• **Selected extract**
*** Block opens ***

14. If however, the word, ‘adjusted’ is read to mean considered along with other general merit list, candidates, it will lose much of its value. As per the above illustration, the 5 candidates qualifying on reserved category criteria having not secured enough marks according to general criteria, cannot, at all, be allotted any seat in the general category.
15. At the same time, as pointed out above, all is not well with the Government circular No.20 as it operates against the very candidates for whom the protective discrimination is devised. The intention of the circular No.20 is to give full benefit of reservation to the candidates of the reserved categories. However, to the extent the meritorious among them are denied the choice of college and subject which they could secure under the role of reservation, the circular cannot be sustained. The circular, therefore, can be given effect only if the reserved candidates consents to being considered as a general candidate on merit-cum-choice basis for allotment of college/institution and subject.
16. There is no merit in the second ground raised by the appellant. It is alleged that according to the procedure evolved by the High Court, the students at the bottom of the respective reserved category will necessarily be placed in the same college, i.e., college of last choice of the candidates and that therefore this will be violative of Articles 14 and 16. The apprehension of the appellant is totally baseless because the choice of subject as well as college will always be different for different students and this difference will exist even for those at the end of the list and in respect of their last choice. Further, even if such a situation does arise, the same cannot be said to be violative of Articles 14 and 16. In any case, the operation of the circular No.20 does not make the situation any different.
17. However, in view of the discussion in the earlier part of the judgment, the impugned judgment will have to be set aside and the operation of the circular No.20 will have to be given effect subject to the condition mentioned herein above. The appeals are disposed of accordingly. No costs.
SLP(Civil)No.8174 of 1995
18. Leave granted.
19. The Civil writ jurisdiction case No.2586 of 1994 from which this appeal arises was decided on the same day on which the C.W.J.C.No.911/94 was decided.
20. This case relates to admission to the M.B.B.S. and B.D.S Courses in Bihar for the year 1993. The respondent No.2 Rajashree Sharma was the only interested petitioner in the case since the other petitioners got relief during the pendency of the writ petition. Rajashree sought admission in ‘girls’ category. She pleaded that as there were 15 vacancies for girls and as her position was 14th and since the circular No.20 further allowed candidates qualifying on general merit to be admitted along with general candidates, she was entitled to admission. No girl with lesser marks was alleged to have been admitted. The High Court expressed grave doubts in this situation if the respondent No.2 could be admitted to any college. The High Court reiterated the method evolved in the C.W..C. No.911/94 and directed the appellant authorities to consider the case of the respondent No.2 in the light of these observations and to issue appropriate directions.

*** Block closes ***

• **Data block**
*** Block opens ***

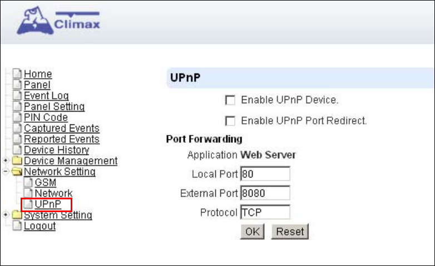435x266 pixels.
Task: Expand the Device Management tree node
Action: point(6,160)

*** Block closes ***

• **Task to carry out**
Can you repeat the judgment excerpt above from "19. The Civil" up to and including "C.W.J.C.No.911/94 was decided.", swapping "same day" for "same date"?

• **Your solution**
19. The Civil writ jurisdiction case No.2586 of 1994 from which this appeal arises was decided on the same date on which the C.W.J.C.No.911/94 was decided.